A conservative war on women is a reality – National Consumers League

Conservatives bristle at the idea that they are waging a “war on women,” but if you take the sum total of their actions, it’s hard NOT to see it that way. Let’s take the issue of a woman’s right to contraception. Preventing unwanted pregnancies is largely a woman’s responsibility, even today, and the best protection is taking an oral contraception or using a contraceptive patch. When women cannot access contraception it often leads to unwanted pregnancy, which leads to a higher demand for abortion. 

Last week, in a rightwing-orchestrated case known as “Hobby Lobby,” the Supreme Court decided that companies cannot be required to provide their employees with access to birth control. The result for women who are employed by Hobby Lobby, or other companies who argue that providing contraception violates their religious beliefs, is that they have to pay for treatment out of pocket, or forego contraceptive protection and risk unwanted pregnancies. 
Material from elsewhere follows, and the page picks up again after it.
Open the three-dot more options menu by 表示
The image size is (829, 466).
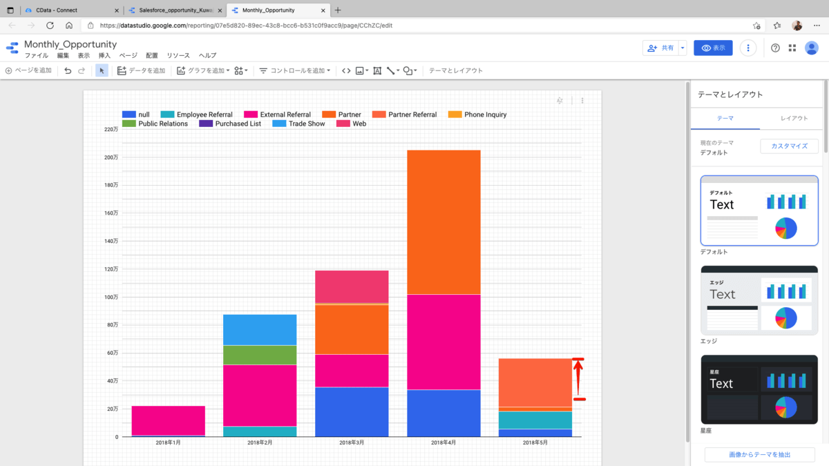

However, conservatives for decades – ever since the Supreme Court decided Roe v. Wade in 1973 protecting the right to abortion – have conducted a campaign against women’s access to the procedure. In some states like Virginia, which until the recent election of a democratic governor and attorney general was on the road to driving all abortion providers out of the state by imposing new onerous requirements on abortion providers, is just one example of a state that has tried to pass extreme measures in recent years to make a woman’s access to abortions more difficult.   

So what happens when women cannot get contraception or an abortion for unwanted pregnancies? They might well be forced to give birth to a child they don’t want and are ill equipped to feed and care for. Low income women are hit the hardest – they may have to quit their job to take care of that child, and if they apply for welfare or food stamp benefits – well, conservatives in Congress have been declaring war on those programs too. A dramatic reduction in food stamp funding passed in the farm bill last year. As a result, many people have been dropped off the rolls, with single mothers and low-income women disproportionately hit by these draconian policies. 

So the vicious cycle of denying women access to contraception, abortion, and then welfare or food stamp benefits to help with them care for an unwanted pregnancy, amounts in my book, to a war on women. It’s an outrage that women bear the brunt of these indefensible policies, but they do. So conservatives should face up to the reality of their mean spirited policies – if the shoe fits wear it – you’re waging nothing less than a war on women.